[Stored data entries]
-=-=-
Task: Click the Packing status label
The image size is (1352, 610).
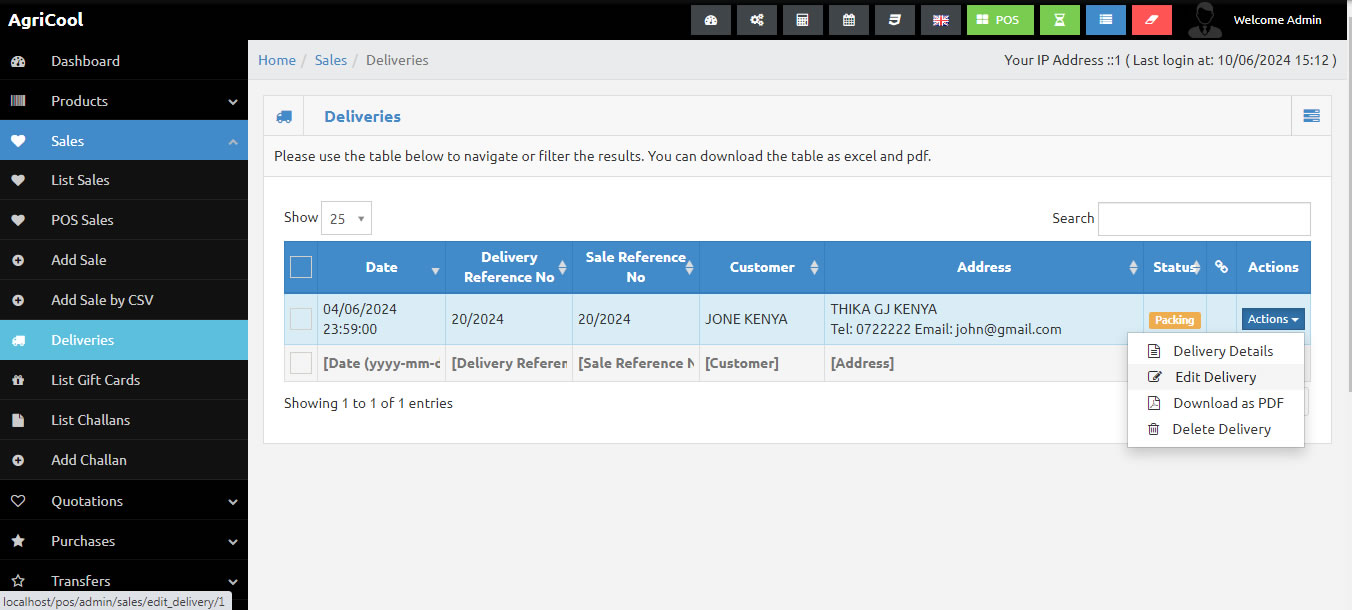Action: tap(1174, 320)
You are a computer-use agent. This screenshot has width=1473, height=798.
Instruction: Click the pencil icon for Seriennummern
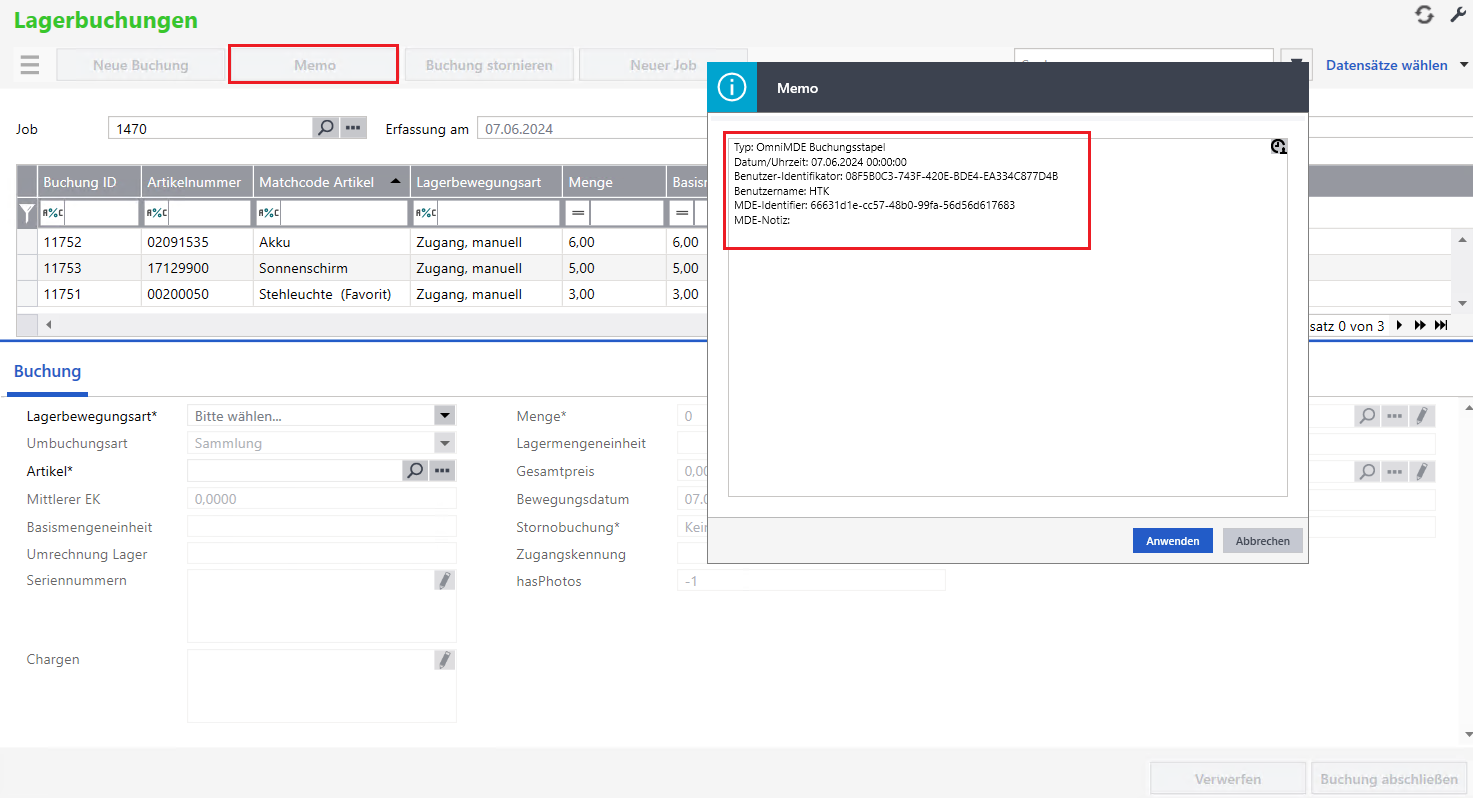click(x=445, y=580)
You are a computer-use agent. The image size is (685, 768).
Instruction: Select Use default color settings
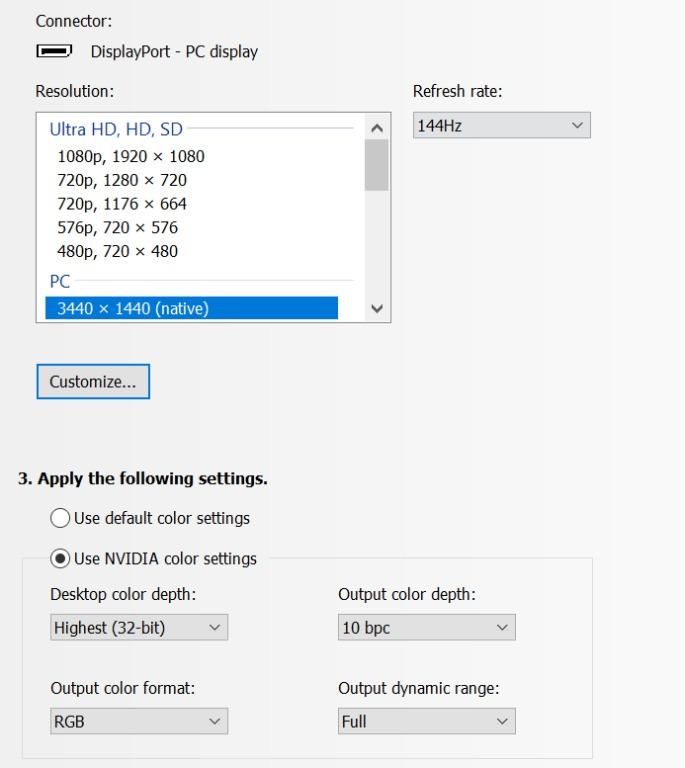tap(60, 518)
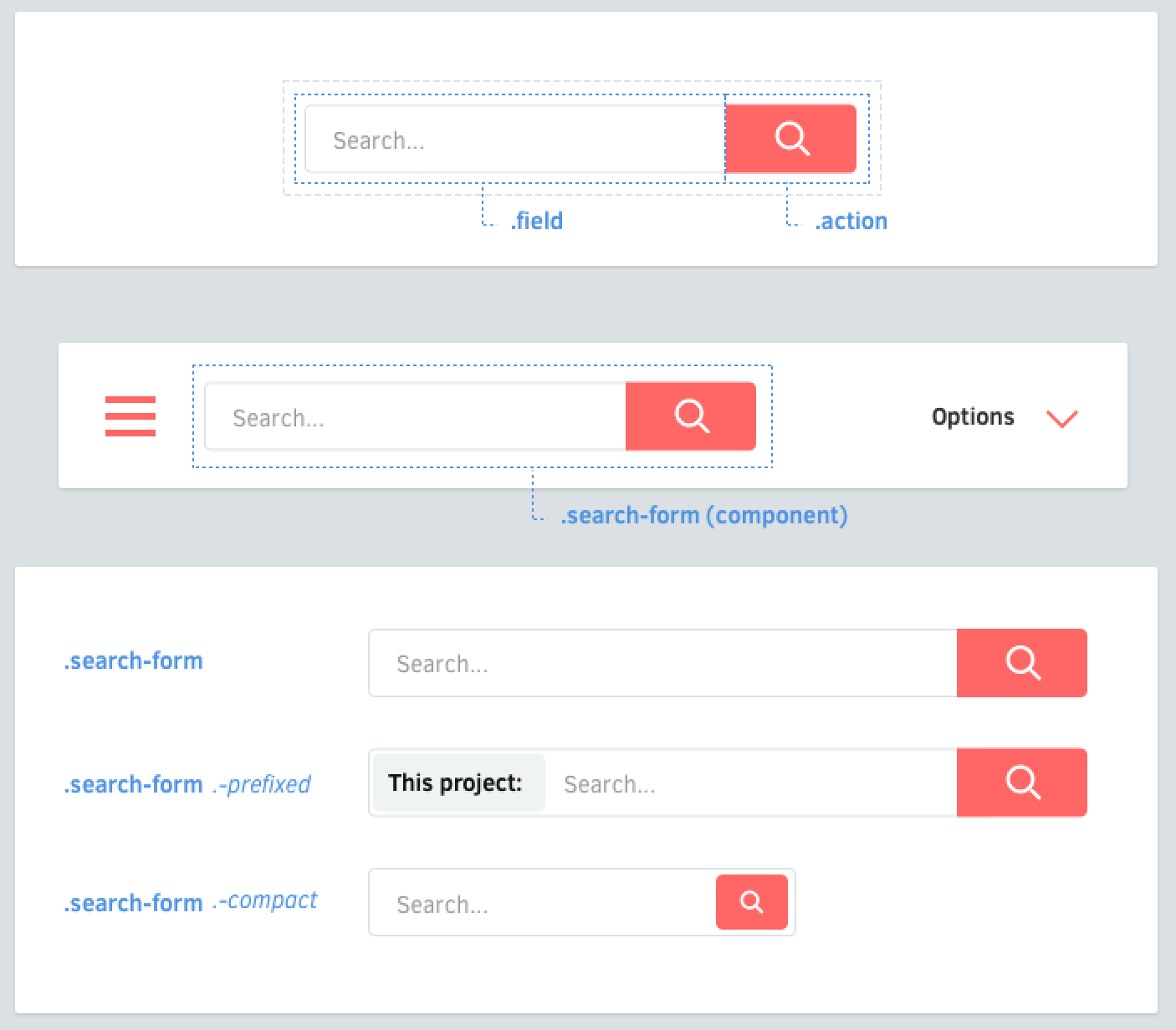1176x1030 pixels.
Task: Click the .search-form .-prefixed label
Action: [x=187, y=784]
-=-=-
* [What the task requires]
Print all the entries exactly as they appear, without the pictures.

* [Task result]
Task: Click the Packing status label
The image size is (1352, 610).
Action: tap(1174, 320)
You are a computer-use agent. This screenshot has width=1473, height=798.
Instruction: Click the pencil icon for Seriennummern
click(x=445, y=580)
You are a computer-use agent. The image size is (685, 768).
Instruction: Select Use default color settings
tap(60, 518)
1176x1030 pixels.
Task: Click the .search-form .-prefixed label
Action: [x=187, y=784]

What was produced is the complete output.